Fantasy baseball is, most of the time, a category-centered game. Unlike fantasy football, where all you want are raw points, the roto category format of baseball really separates certain players in terms of how they can help your fantasy team. Some hitters will boost your team's batting average while bringing down your home run pace, and vice versa.
Because of this fact, it is important to have a good feel for how different players are likely to help your team. You cannot just sort by projected points scored and draft accordingly, you have to be careful in allocating your draft capital. The best way to go about the draft is to attack each and every category and try to end up with a well-balanced team (especially in rotisserie leagues, it's almost impossible to win a roto league if your team is drawing dead in a category or two).
With the help of the richness of baseball data, we can use a data science technique called clustering to separate these players for us. What this technique does is take a data table and separate the different row entities into categories based on what columns we choose. This will "cluster together" like data points to show which data points (in this case, which hitters) are most alike.
The Process
For this analysis, I chose four categories: barrel rate, strikeout rate, ground-ball rate, and sprint speed. I think these categories give us a general picture of how a given player will help a fantasy team. A high-barrel, high-strikeout player will add home runs to your team while typically bringing down your batting average. It is important to choose categories that aren't strongly correlated together, which is why I did not also include something like exit velocity in this because barrel rates capture that pretty well already.
Using these four data points, I clustered together every fantasy-relevant, qualified 2021 hitter. They were separated into five categories, which I'll describe here:
Cluster 1: Average Brl%, High K%, High GB%, Average to High Speed
example players: Adalberto Mondesi, Randy Arozarena, Javier Baez
Cluster 2: Low Brl%, Low K%, High GB%, High Speed
example players: Trea Turner, Starling Marte, Myles Straw
Cluster 3: High Brl%, High K%, Low GB%, Average Speed
example players: Fernando Tatis Jr, Shohei Ohtani, Bryce Harper, Salvador Perez
Cluster 4: Low Brl%, Low K%, Average GB%, Low Speed
example players: Nolan Arenado, Jesse Winker, Anthony Rizzo
Cluster 5: Mixed bag. Lots of the studs are here, but also some very boring players and some total duds
example players: Jose Ramirez, Kyle Tucker, Luis Robert, Christian Walker, Didi Gregorius, Rougned Odor
The end goal here is to find players with very similar profiles with very dissimilar ADP. We want to locate some players going very late that can contribute to your fantasy team in the same (but possibly not as forceful) way as a player you may have missed out on earlier in the draft.

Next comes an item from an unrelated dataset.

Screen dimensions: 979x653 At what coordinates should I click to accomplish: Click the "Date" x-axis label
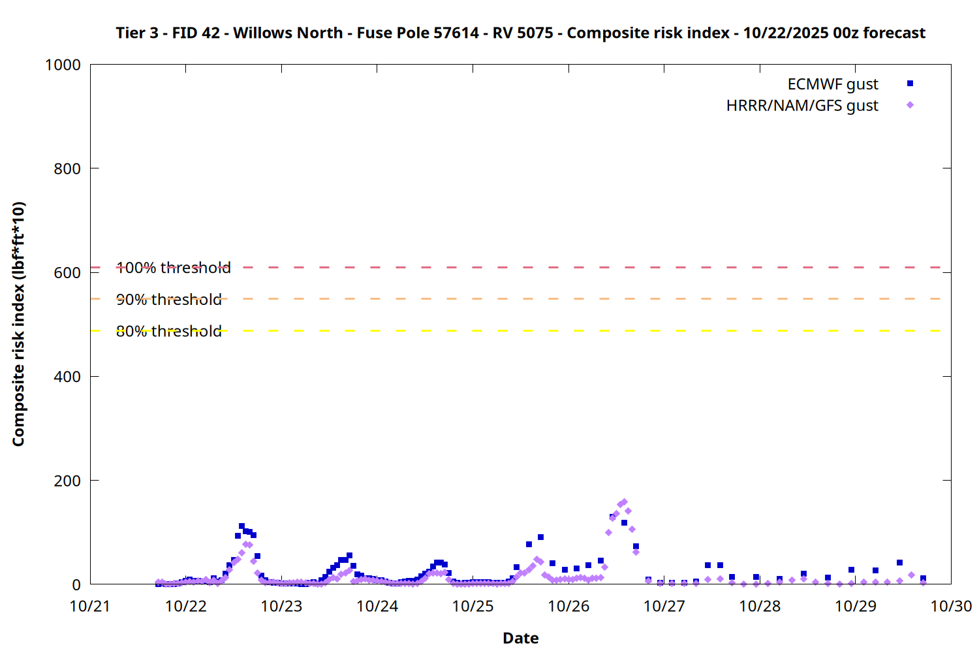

Clone Search #1: The Five-Category Stud
This is the most exciting player to try to locate. Everybody wants to draft the guy in the 10th round that will be going in the second round next year.
Model player: Jose Ramirez
Player | ADP | Brl% | K% | GB% | Speed |
Jose Ramirez | 4.6 | 11% | 14% | 36% | 28.2 |
Clone Group #1: Expensive
Player | ADP | Brl% | K% | GB% | Speed |
Ozzie Albies | 19.8 | 9% | 19% | 32% | 28.4 |
Trevor Story | 40.1 | 10% | 23% | 37% | 28.7 |
Bryan Reynolds | 100 | 10% | 19% | 40% | 28.7 |
Albies is a second-round pick in most leagues. It would not be super surprising to see him really push into the first round next year, as you can see the very strong all-around profile here. The barrels and strikeouts are steps below Ramirez, but as a whole, this is a really impressive collection of numbers for a guy that is still just 25 years old.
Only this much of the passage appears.